Effects of free fatty acids found increased in women who develop pre-eclampsia on the ability of endothelial cells to produce prostacyclin, cGMP and inhibit platelet aggregation.

Abstract

Recently, we showed that levels of circulating free fatty acids are increased in women who later develop pre-eclampsia long before the clinical onset of the disease. Among the serum free fatty acids, oleic-, linoleic-, and palmitic acid were found to be increased by 37, 25 and 25%, respectively. In the present study we asked if these free fatty acids can interfere with endothelial cell functions. Cultured endothelial cells were exposed to linoleic-, oleic- and palmitic acid in concentrations ranging from 0.016 to 0.133 mumol ml-1, resulting in molar ratios of free fatty acids to albumin of 0.2-1.6. We found that among these fatty acids, linoleic acid reduced the thrombin-stimulated prostacyclin release by 30-60%, oleic acid by 10-30%, whereas palmitic acid had no effect. Endothelial cells incubated in presence of linoleic acid showed a concentration-dependent reduction in prostacyclin release in response to thrombin, and cells incubated with linoleic acid for up to 28 h, showed a reduced thrombin-induced prostacyclin release at every time point.
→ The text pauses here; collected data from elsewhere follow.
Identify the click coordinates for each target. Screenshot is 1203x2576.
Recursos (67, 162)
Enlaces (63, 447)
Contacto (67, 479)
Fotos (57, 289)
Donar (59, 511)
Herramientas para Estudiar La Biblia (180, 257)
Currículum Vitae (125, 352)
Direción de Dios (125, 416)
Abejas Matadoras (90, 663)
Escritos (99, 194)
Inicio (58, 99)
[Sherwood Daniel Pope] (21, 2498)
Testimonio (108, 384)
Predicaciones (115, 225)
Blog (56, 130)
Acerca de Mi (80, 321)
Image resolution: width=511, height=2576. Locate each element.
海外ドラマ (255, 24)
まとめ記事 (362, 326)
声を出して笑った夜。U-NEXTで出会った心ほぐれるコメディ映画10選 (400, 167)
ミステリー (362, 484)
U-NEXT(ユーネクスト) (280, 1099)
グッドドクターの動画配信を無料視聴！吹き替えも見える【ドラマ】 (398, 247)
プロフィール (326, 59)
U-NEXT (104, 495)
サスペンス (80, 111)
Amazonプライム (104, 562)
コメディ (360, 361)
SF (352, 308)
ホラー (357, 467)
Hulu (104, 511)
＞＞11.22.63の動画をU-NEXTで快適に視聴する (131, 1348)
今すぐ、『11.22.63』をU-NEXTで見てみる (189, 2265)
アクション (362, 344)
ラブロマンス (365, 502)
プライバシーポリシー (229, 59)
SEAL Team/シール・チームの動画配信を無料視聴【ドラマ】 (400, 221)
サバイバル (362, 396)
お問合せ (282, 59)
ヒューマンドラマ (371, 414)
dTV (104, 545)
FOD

Endothelial level of cGMP mainly reflected the synthesis of endothelium-derived relaxing factor/nitrogen monoxide (EDRF/NO), since blocking of the endogenous production of EDRF/NO with N-omega-nitro-L-arginine, resulted in about 90% reduction in cGMP-content of the endothelial cells. Incubation with linoleic acid reduced the endothelial cGMP level by 70%. Linoleic acid reduced the endothelial cells ability to inhibit platelet aggregation by 10-45%, (p = 0.0019). It was concluded that linoleic acid impedes the ability of the endothelial cells to produce prostacyclin and cGMP, and to inhibit platelet aggregation.